OBJECTIVE ▸ Write the next part of the passage about pretty-printing XML with an identity stylesheet, starting after its final sentence.

PROVIDED PASSAGE ▸
Sometimes your XML output from various programs
is less than attractive. Spruce it up in a hurry with Xalan C++ and
an identity transform.
In earlier hacks ( [Hack #5] and [Hack #21] ), you saw the unsightly XML
output from Word 2003 and CSVToXML. The reason why this XML is
unsightly is that it is output on only one or two lines. If you want
this XML to be human-readable, here is a quick hack that
pretty-prints the XML by properly indenting it.
In the working directory for this book you will find
identity.xsl
(Example 3-13), a very simple identity stylesheet
that effectively copies all nodes from source to the result as XML.
Example 3-13. identity.xsl
<xsl:stylesheet version="1.0" xmlns:xsl="http://www.w3.org/1999/XSL/Transform">
<xsl:output method="xml" indent="yes" encoding="ISO-8859-1"/>
<xsl:template match="@*|node( )">
<xsl:copy>
<xsl:apply-templates select="@*|node( )"/>
</xsl:copy>
</xsl:template>
</xsl:stylesheet>
The template matches all nodes (node()),
including all attributes (@*), and copies them
using the copy instruction, repeatedly applying
templates until all nodes are processed. The
indent attribute on the output
element indents the output using a processor-dependent number of
spaces. If you apply this stylesheet using Xalan C++ on the command
line, you can use the -i switch to specify the
number of spaces to indent the output. If you use Saxon, you can use
the Saxon extension saxon:indent-spaces on
output, and you can set the number of spaces used
in indentation (use the namespace
xmlns:saxon="http://saxon.sf.net/"). This makes it
possible to turn Time_word.xml, the
WordprocessingML output of Word 2003, into something more readable.
Assuming that you have Xalan C++ downloaded and installed (from
http://xml.apache.org/xalan-c),
run this command at a shell prompt:
xalan -i 1 -o pretty.xml Time_word.xml identity.xsl
A sampling of
pretty.xml
is shown here, and it is much more readable than the original. It
went from 2 long lines to 325 lines (Example 3-14).

SUPPLIED MATERIAL ▸
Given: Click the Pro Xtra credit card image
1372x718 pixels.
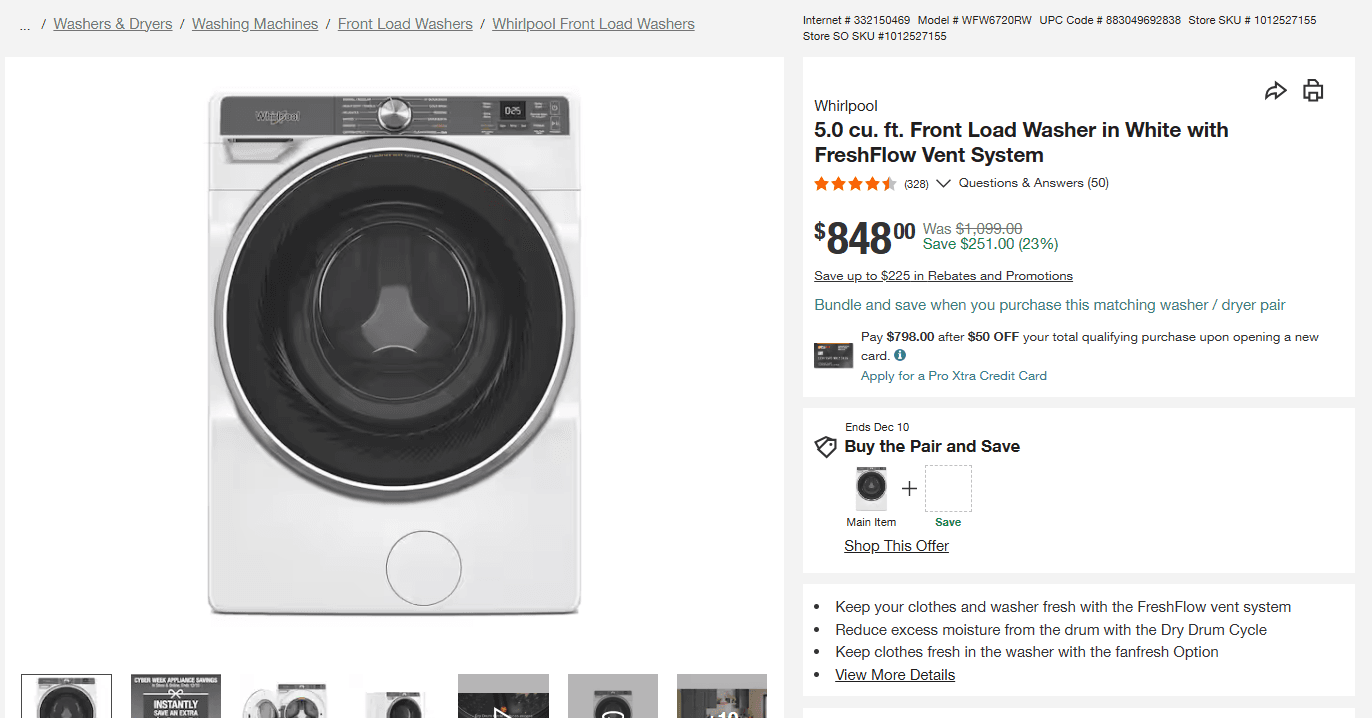Looking at the screenshot, I should (833, 354).
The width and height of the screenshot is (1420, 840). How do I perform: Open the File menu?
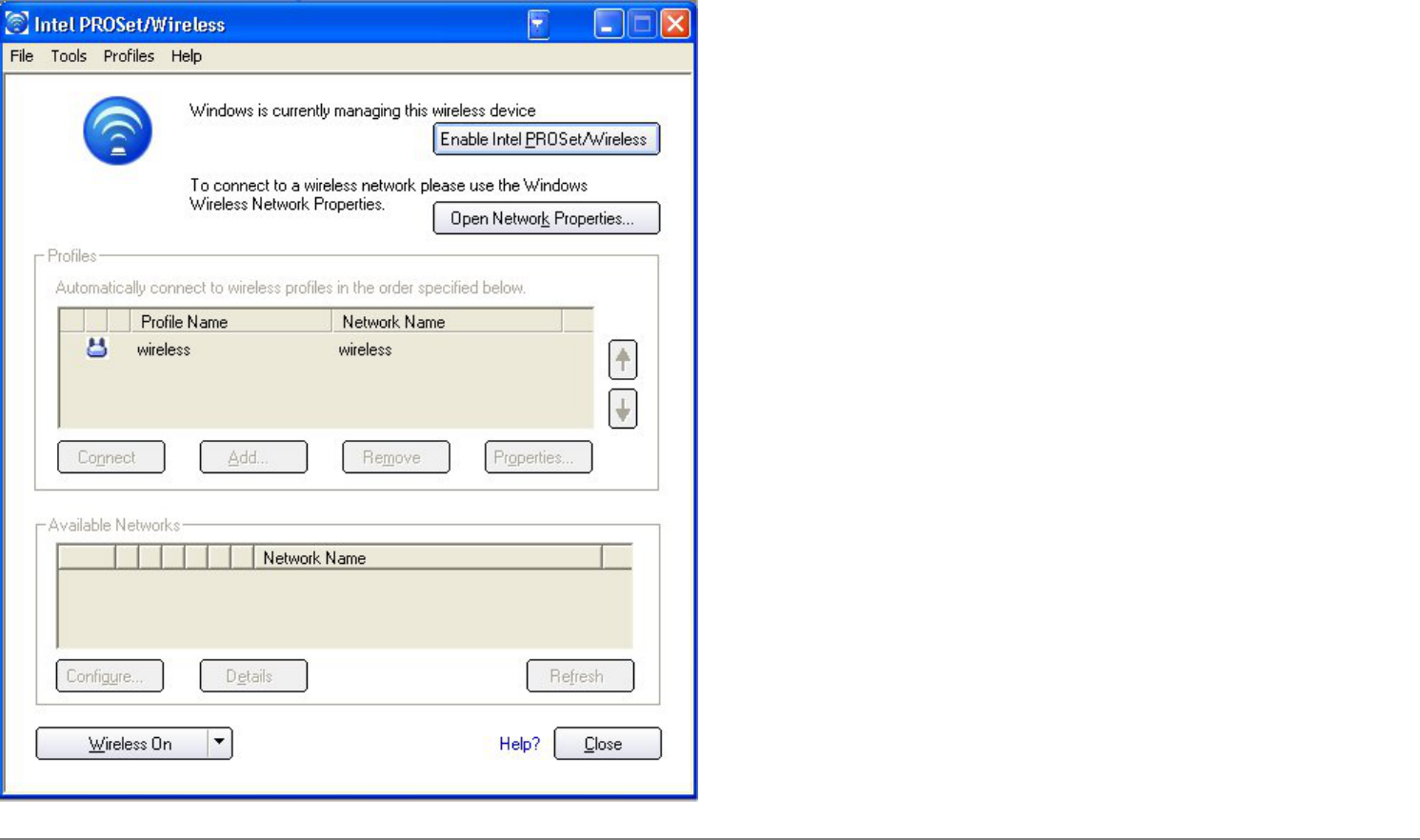[x=22, y=56]
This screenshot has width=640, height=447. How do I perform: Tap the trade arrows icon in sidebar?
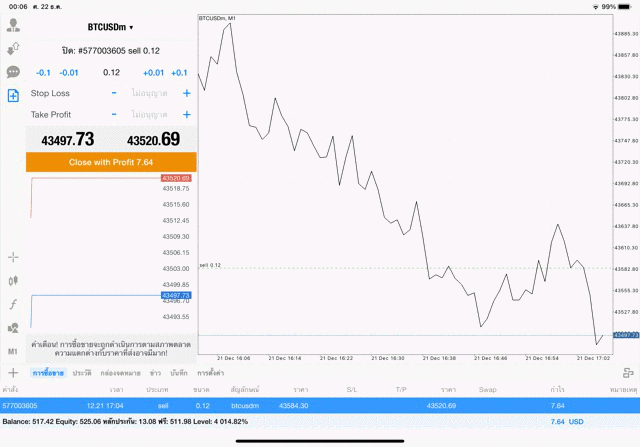(x=13, y=49)
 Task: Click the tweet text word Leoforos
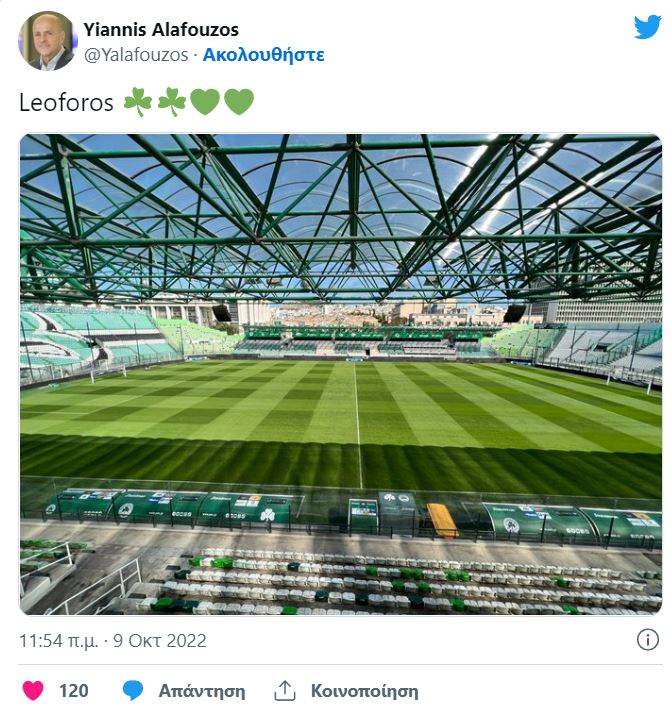point(66,102)
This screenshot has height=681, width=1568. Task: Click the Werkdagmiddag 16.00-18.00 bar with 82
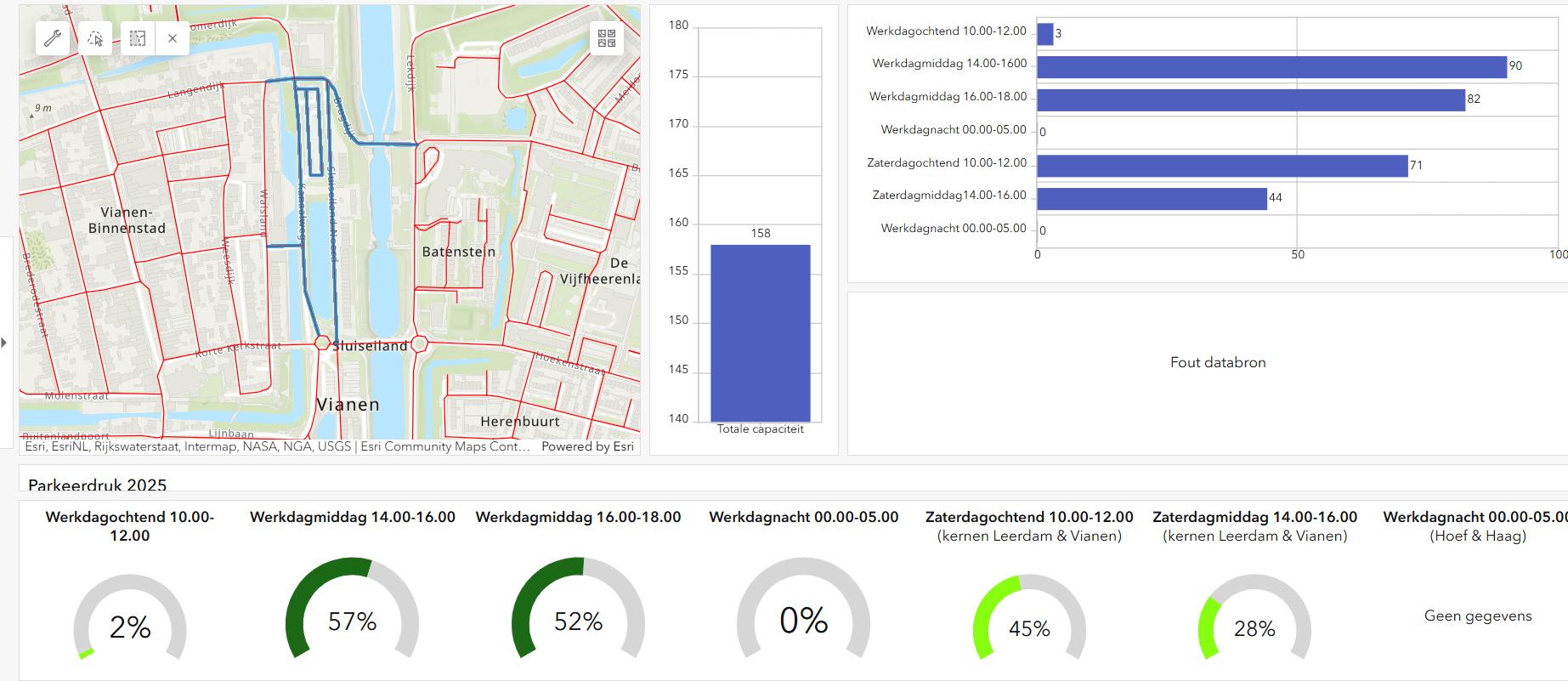coord(1250,100)
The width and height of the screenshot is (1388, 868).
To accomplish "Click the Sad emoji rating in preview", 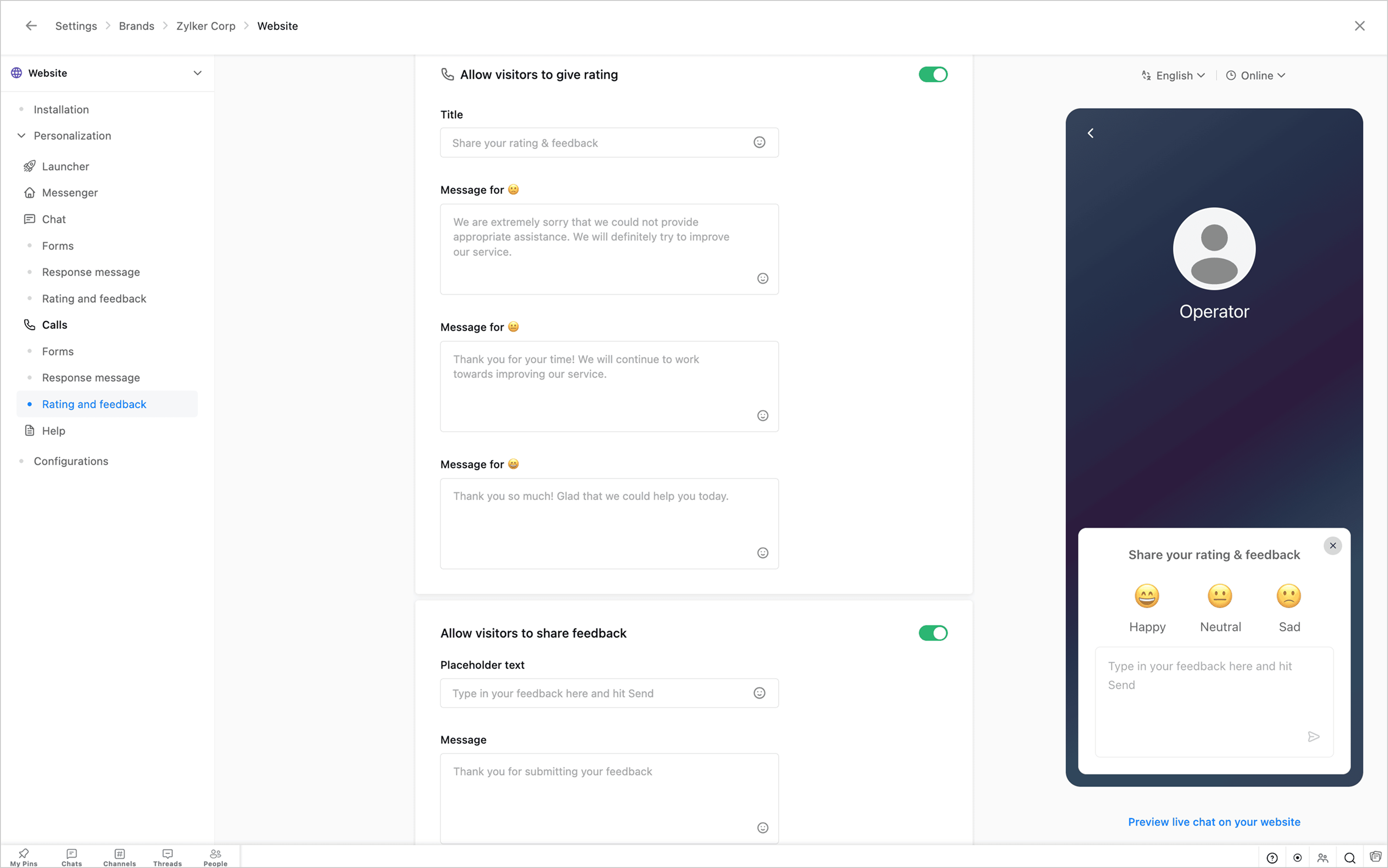I will 1288,596.
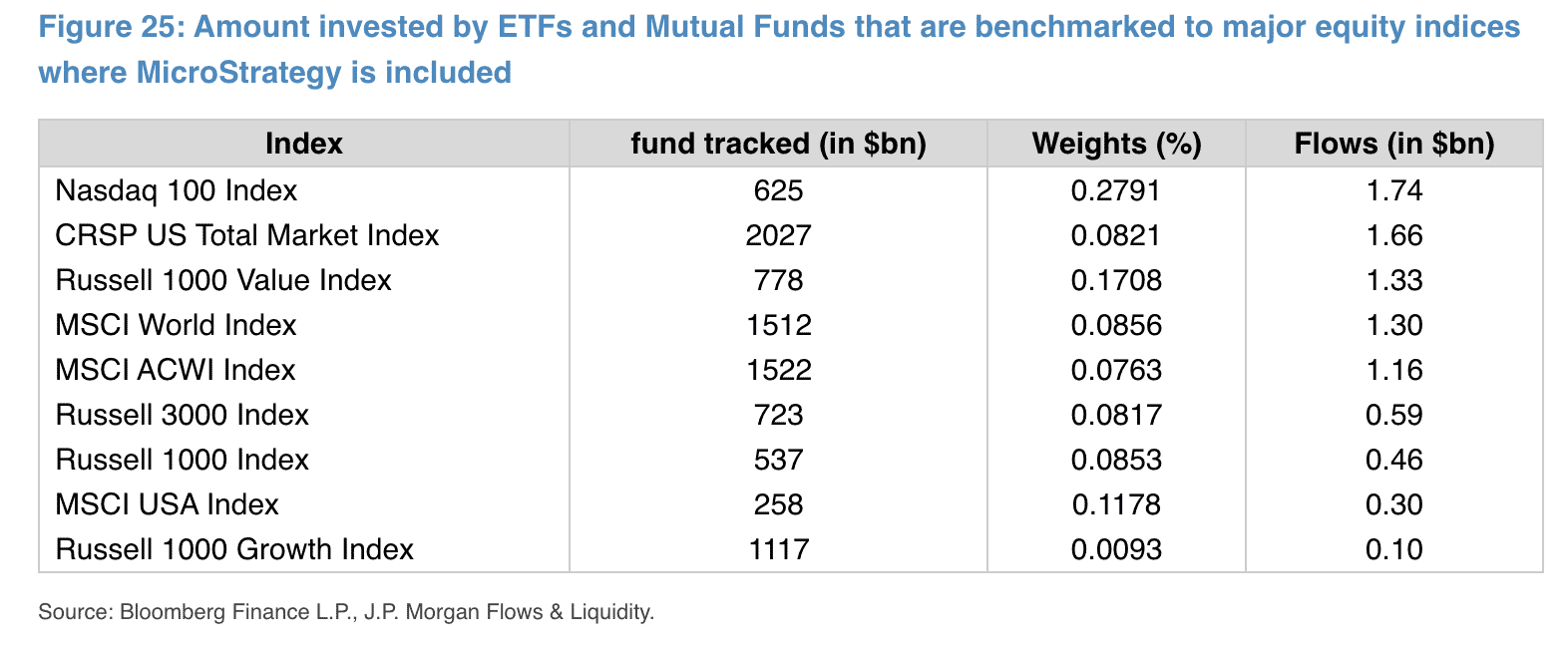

TASK RESPONSE ▸
Example 3-14. pretty.xml
<?xml version="1.0" encoding="ISO-8859-1"?>
<?mso-application progid="Word.Document"?>
<w:wordDocument xmlns:w="http://schemas.microsoft.com/office/word/2003/wordml" xmlns:v=
"urn:schemas-microsoft-com:vml" xmlns:w10="urn:schemas-
microsoft-com:office:word" xmlns:sl="http://schemas.microsoft.com/schemaLibrary/2003/core"
xmlns:aml="http://schemas.microsoft.com/aml/2001/core" xmlns:wx=
"http://schemas.microsoft.com/office/word/2003/auxHint" xmlns:o=
"urn:schemas-microsoft-com:office:office"
xmlns:dt="uuid:C2F41010-65B3-11d1-A29F-00AA00C14882"
w:macrosPresent="no" w:embeddedObjPresent="no" w:ocxPresent="no" xml:space="preserve">
<o:DocumentProperties>
<o:Title>Time</o:Title>
<o:Author>Mike Fitzgerald</o:Author>
<o:LastAuthor>Mike Fitzgerald</o:LastAuthor>
<o:Revision>2</o:Revision>
<o:TotalTime>0</o:TotalTime>
<o:Created>2004-02-11T23:07:00Z</o:Created>
<o:LastSaved>2004-02-11T23:07:00Z</o:LastSaved>
<o:Pages>1</o:Pages>
<o:Words>9</o:Words>
<o:Characters>52</o:Characters>
<o:Lines>1</o:Lines>
<o:Paragraphs>1</o:Paragraphs>
<o:CharactersWithSpaces>60</o:CharactersWithSpaces>
<o:Version>11.5604</o:Version>
</o:DocumentProperties>
<w:fonts>
<w:defaultFonts w:ascii="Times New Roman" w:fareast="Times
New Roman" w:h-ansi="Times New Roman" w:cs="Times New Roman"/>
<w:font w:name="Wingdings">
<w:panose-1 w:val="05000000000000000000"/>
<w:charset w:val="02"/>
<w:family w:val="Auto"/>
<w:pitch w:val="variable"/>
<w:sig w:usb-0="00000000" w:usb-1="10000000"
w:usb-2="00000000" w:usb-3="00000000" w:csb-0="80000000"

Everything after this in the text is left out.